Quase nos meados do século 20, quando tornou-se viável a prática da fotografia colorida pelo processo cromogênico, que persiste até hoje, o amarelo continuou marcando forte presença e impondo desafios. Foi a cor escolhida pela Kodak – esta indústria de nome tão estranho – para revestir toda a sua identidade visual. Tornou-se, porém, um dos pontos fracos dos filmes coloridos de uso disseminado na década de 1960, cuja instabilidade cromática colocou aquela fotografia em cheque.

Rejeitada por colecionadores e quase ausente das coleções públicas, foi em meio a uma crise aguda que, em 1976, o trabalho de William Eggleston começou a ganhar projeção internacional, a partir da célebre exposição no MOMA.
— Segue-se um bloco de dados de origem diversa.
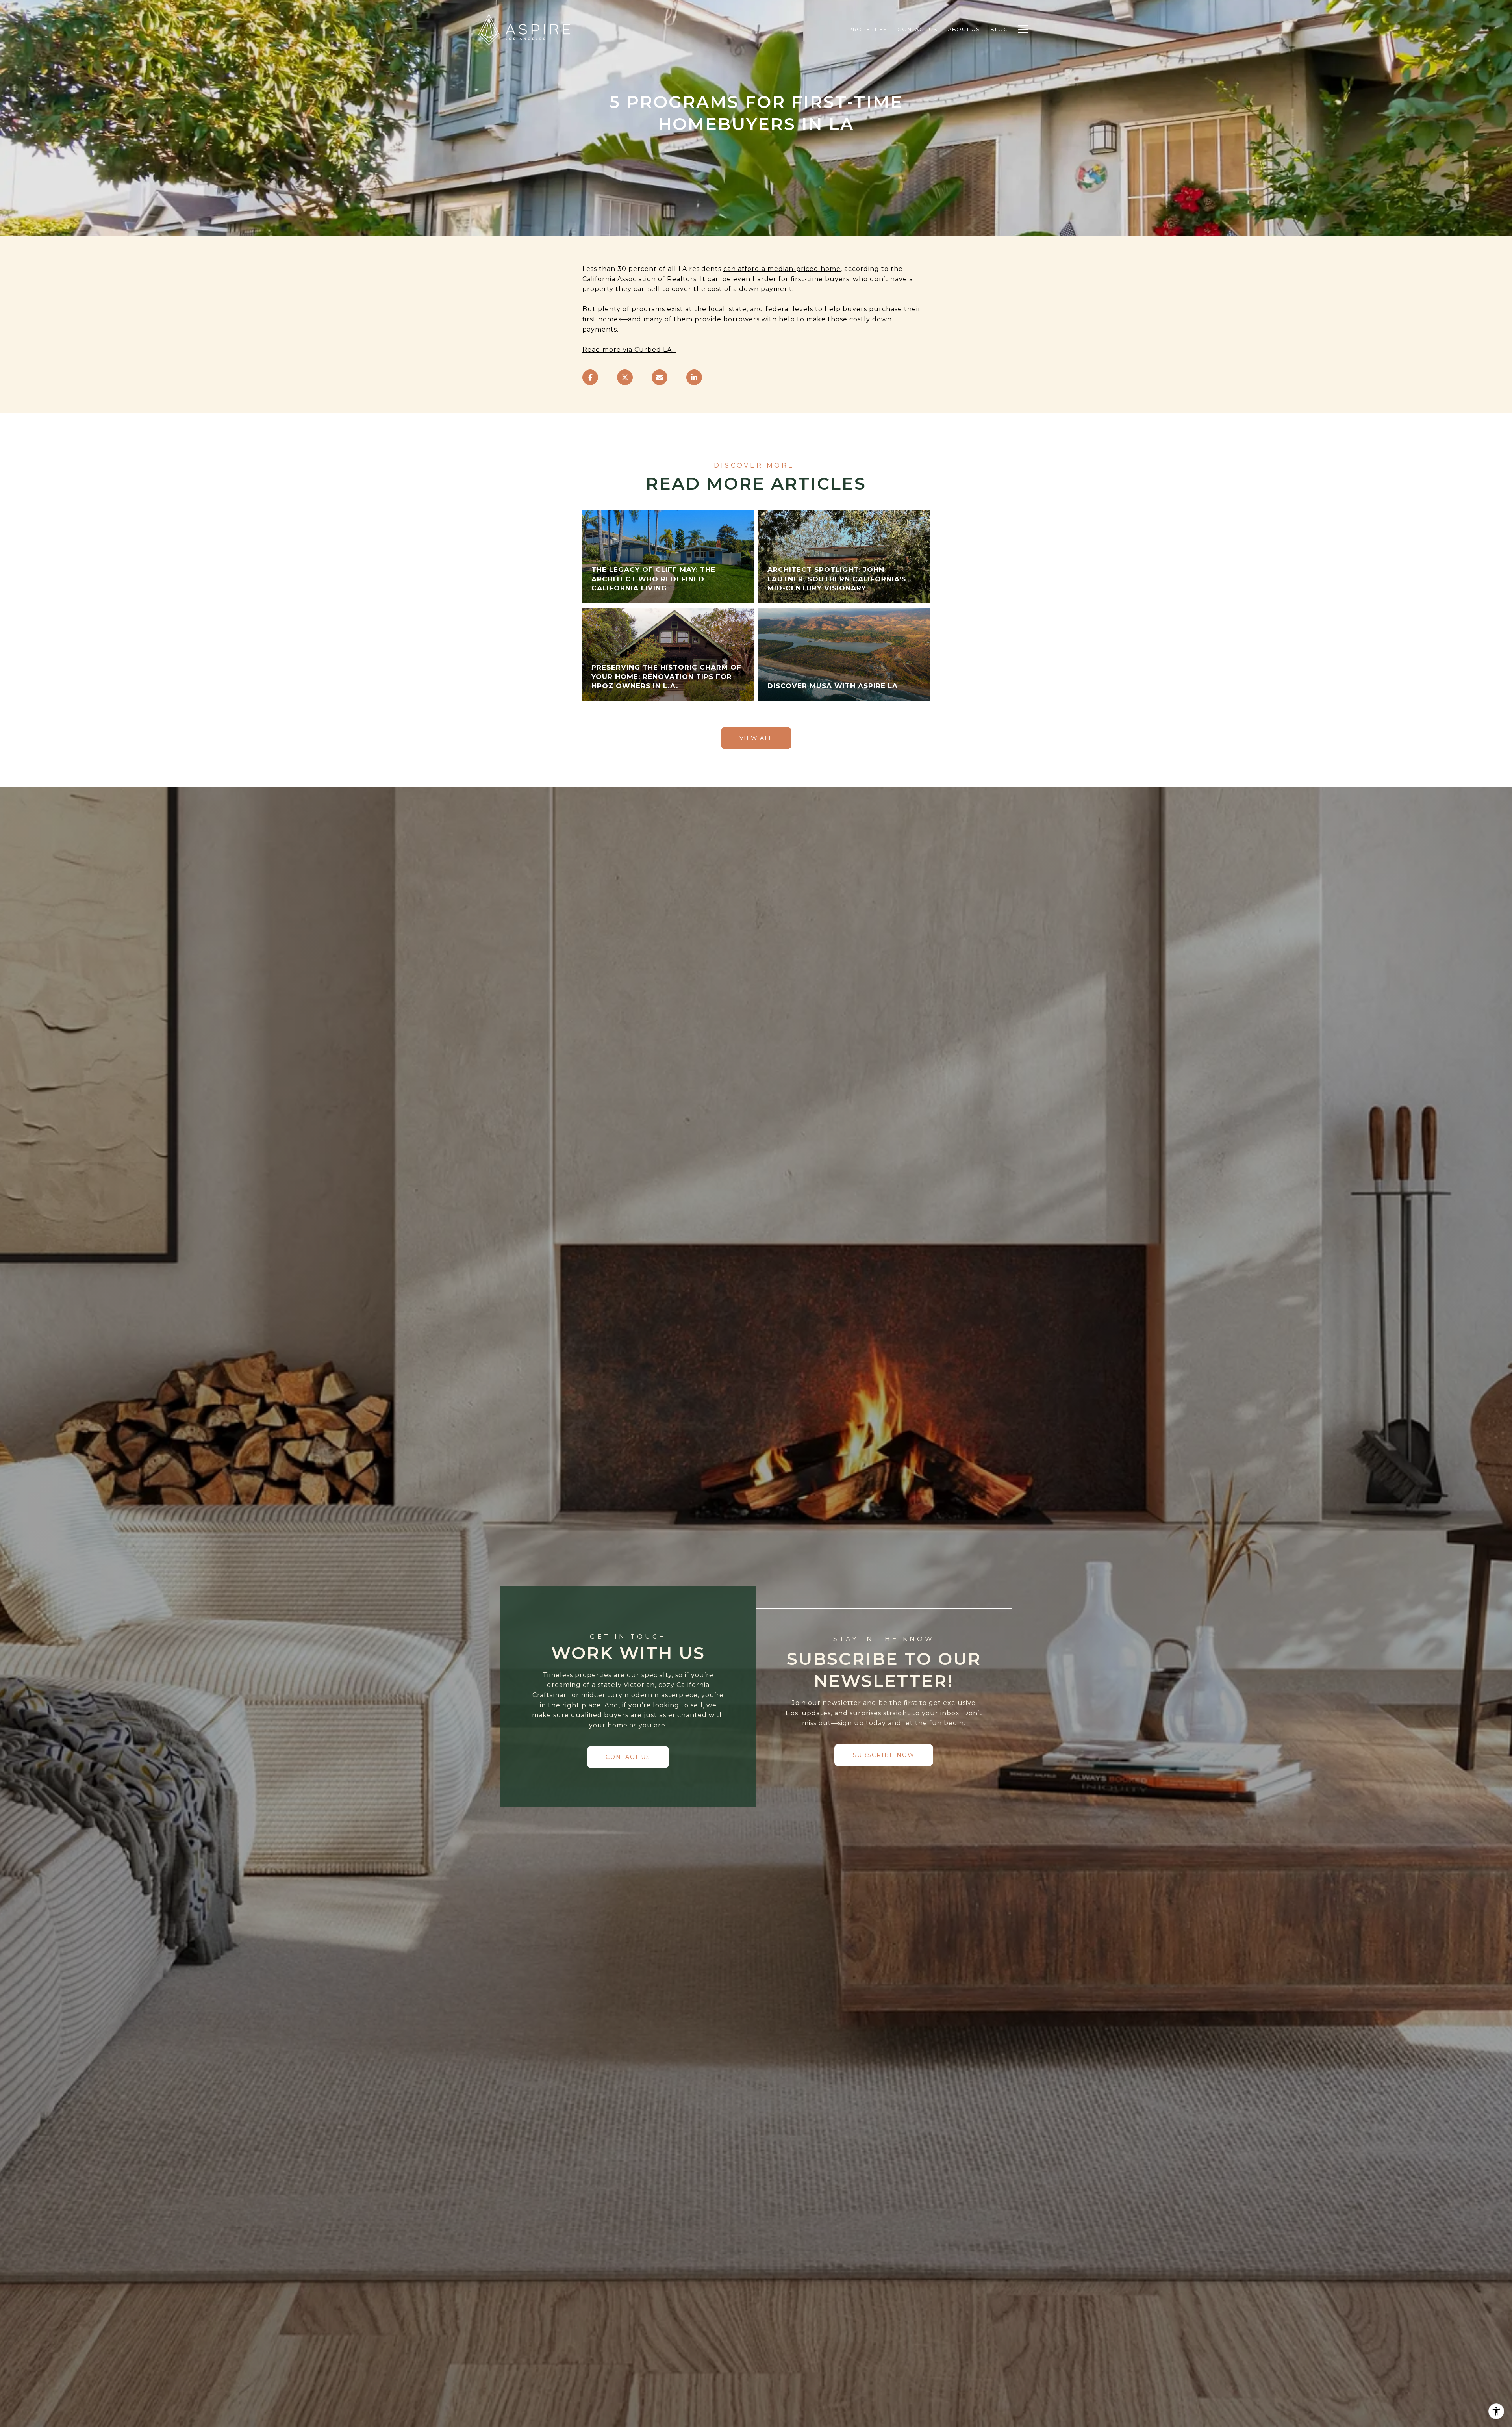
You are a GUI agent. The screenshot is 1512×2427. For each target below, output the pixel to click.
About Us (964, 29)
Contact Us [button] (628, 1757)
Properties (868, 29)
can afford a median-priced (771, 269)
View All (756, 738)
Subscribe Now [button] (884, 1755)
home (830, 269)
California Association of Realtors (639, 279)
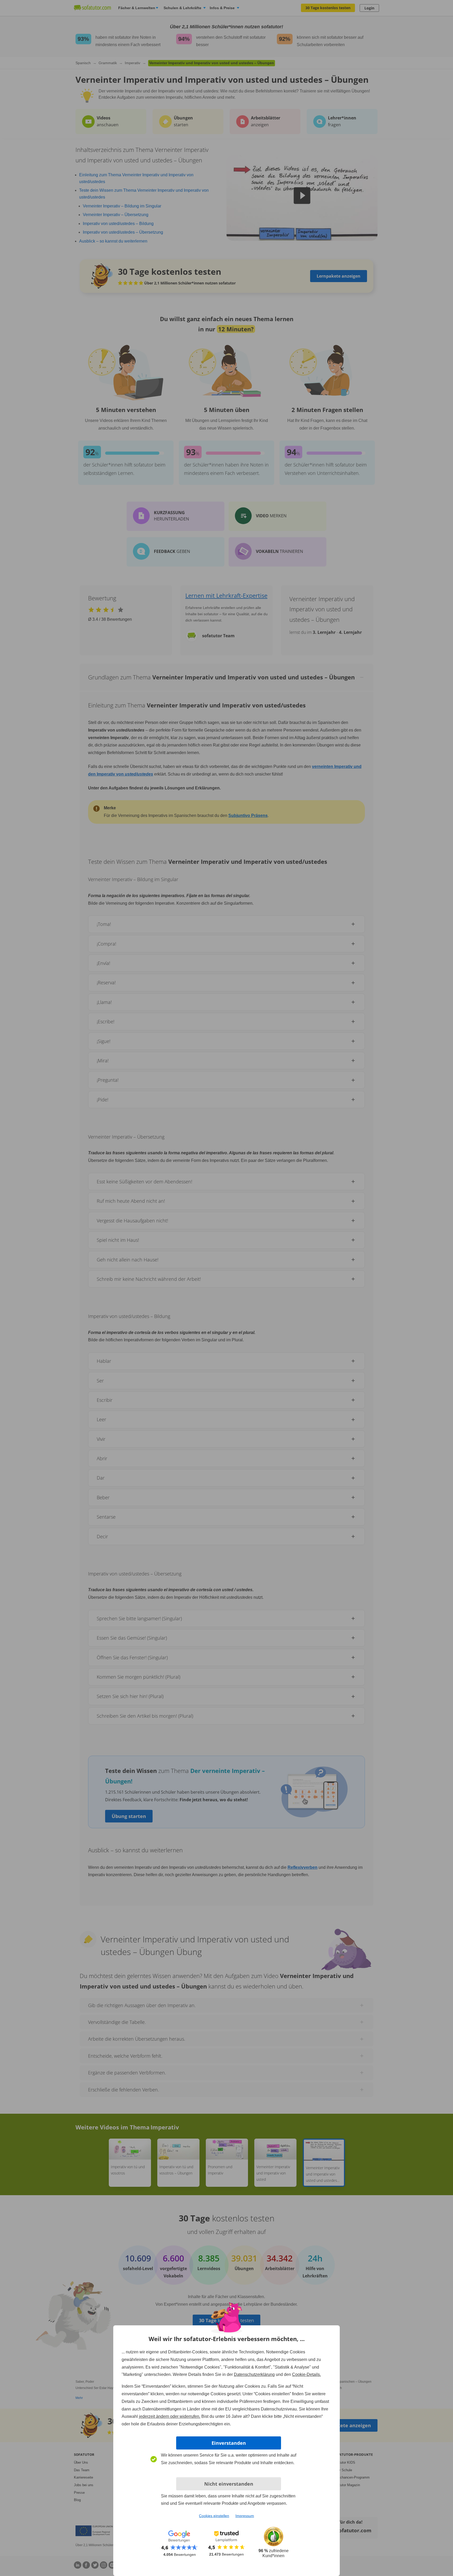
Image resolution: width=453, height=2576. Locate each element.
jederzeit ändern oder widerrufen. (169, 2416)
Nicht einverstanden (228, 2484)
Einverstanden (229, 2443)
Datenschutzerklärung (254, 2374)
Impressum (244, 2516)
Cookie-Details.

A questão da instabilidade dos corantes dos filmes e papéis fotográficos tornou-se pública e ganhou maior repercussão em 1980, quando o cineasta Martin Scorcese encabeçou uma petição e uma campanha pela preservação dos acervos de cinema colorido (produzidos a partir da década de 1950) e buscou persuadir a Kodak e a Fuji, maiores fabricantes, a desenvolverem corantes mais estáveis – o que estava em jogo, ali, era a permanência da imagem fotográfica e cinematográfica colorida.

Mas Eggleston, bem assessorado, já havia optado pelas cópias produzidas pelo processo denominado “dye transfer”, introduzido na década de 1940, onde as cores do negativo ou diapositivo original eram “impressas separadamente. Essa tecnologia, já quase em extinção àquela época, proporcionava um excepcional controle sobre as camadas (assim como no Photoshop atual) e o resultado eram imagens incrivelmente fortes e expressivas, como agradava ao artista. Algo assim como se vê nesta imagem, onde o amarelo nos arrebata. Mas cumpre registrar que o amarelo era o corante mais instável desse processo, quando exposto à luz e que, na presente exposição, podemos apreciá-lo em uma impressão a jato de tinta (de 2007) à base de pigmentos minerais, bem mais estáveis e que nos remete às suas célebres cópias de quarenta anos atrás.

À primeira vista, uma figura feminina vestida de amarelo, contrastando com o fundo da imagem. Imponente retrato, documento etnográfico onde muitos aspectos de dois mundos, figura e fundo, tornam-se imbricados – o toldo branco e vermelho, assim como o ar condicionado, as esquadrias, o canteiro de tijolos com seu verde e o piso rústico; aquele corte de cabelo, o vestido amarelo de um tecido curioso e desenho curioso, a bolsa Chanel e o impecável par de sapatos…

Se, por um lado, amarelar é perder o viço ou a coragem, por outro é tornar maduro. Madura tornou-se a fotografia de Eggleston, sem jamais envelhecer. Ainda hoje, um grande trabalho fotográfico, capaz de evocar tanta história, como nesta imagem-síntese. E de convencer-nos, mais uma vez, do quanto a cor, na sua fotografia, é essencial. Sem ela, nada, ali, faria sentido. E por isso é tão importante mirá-la e admirá-la.///

 

Joaquim Marçal Ferreira de Andrade é pesquisador da Divisão de Iconografia da Biblioteca Nacional, mestre em design pela PUC/Rio, doutor em História Social pelo IFCS/UFRJ e professor de fotografia na PUC/Rio. É autor de História da fotorreportagem no Brasil: A fotografia na imprensa do Rio de Janeiro de 1839 a 1900.